**RECORDS SUPPLIED:**
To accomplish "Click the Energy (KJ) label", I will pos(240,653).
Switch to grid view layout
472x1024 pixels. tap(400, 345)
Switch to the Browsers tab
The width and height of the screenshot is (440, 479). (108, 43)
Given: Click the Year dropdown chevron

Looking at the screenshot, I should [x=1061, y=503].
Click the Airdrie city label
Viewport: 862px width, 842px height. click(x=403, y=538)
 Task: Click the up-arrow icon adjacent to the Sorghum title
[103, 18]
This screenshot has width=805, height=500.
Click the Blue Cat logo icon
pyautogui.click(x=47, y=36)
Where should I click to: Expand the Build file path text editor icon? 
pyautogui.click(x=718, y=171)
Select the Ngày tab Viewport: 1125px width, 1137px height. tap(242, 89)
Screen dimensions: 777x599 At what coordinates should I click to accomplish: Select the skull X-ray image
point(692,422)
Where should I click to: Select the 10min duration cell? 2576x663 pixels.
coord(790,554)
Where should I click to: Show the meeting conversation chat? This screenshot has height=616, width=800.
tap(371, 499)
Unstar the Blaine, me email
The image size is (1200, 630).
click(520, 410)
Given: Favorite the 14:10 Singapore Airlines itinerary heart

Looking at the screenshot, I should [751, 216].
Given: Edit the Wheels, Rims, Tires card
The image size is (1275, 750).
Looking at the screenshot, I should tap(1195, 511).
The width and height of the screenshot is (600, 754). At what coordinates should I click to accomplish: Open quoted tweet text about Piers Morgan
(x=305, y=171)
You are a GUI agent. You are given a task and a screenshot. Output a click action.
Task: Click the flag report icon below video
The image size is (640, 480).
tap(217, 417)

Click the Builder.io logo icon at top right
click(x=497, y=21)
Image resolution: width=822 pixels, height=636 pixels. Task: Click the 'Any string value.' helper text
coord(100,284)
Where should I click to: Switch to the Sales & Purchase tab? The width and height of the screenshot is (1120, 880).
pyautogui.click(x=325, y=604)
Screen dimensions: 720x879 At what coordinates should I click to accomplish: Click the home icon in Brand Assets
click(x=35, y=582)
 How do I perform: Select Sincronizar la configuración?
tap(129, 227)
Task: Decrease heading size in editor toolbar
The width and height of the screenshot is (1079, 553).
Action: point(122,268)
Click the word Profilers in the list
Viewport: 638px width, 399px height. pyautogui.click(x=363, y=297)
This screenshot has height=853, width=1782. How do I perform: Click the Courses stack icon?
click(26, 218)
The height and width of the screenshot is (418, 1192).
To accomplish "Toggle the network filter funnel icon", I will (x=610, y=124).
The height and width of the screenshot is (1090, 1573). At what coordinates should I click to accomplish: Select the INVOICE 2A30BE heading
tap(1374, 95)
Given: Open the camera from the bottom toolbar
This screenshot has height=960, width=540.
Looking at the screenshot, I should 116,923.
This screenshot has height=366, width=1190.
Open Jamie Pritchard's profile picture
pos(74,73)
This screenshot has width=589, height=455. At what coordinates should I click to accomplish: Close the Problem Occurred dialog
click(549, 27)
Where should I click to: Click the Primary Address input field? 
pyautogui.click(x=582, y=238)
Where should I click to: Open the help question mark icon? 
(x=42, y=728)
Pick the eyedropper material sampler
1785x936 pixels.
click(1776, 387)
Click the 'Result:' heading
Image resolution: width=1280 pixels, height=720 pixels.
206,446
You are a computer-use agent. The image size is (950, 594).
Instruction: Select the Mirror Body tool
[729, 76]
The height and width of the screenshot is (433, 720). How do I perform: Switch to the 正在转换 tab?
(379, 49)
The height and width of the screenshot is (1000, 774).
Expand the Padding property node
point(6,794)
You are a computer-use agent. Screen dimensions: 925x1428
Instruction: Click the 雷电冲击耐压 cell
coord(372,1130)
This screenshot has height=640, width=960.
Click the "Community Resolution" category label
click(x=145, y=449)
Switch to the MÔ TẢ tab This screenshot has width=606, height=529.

**INSTRUCTIONS FOR THE TASK:**
Note how many lines in the listing above hold the string "toolbar", then give only that figure.

**TASK RESPONSE:**
2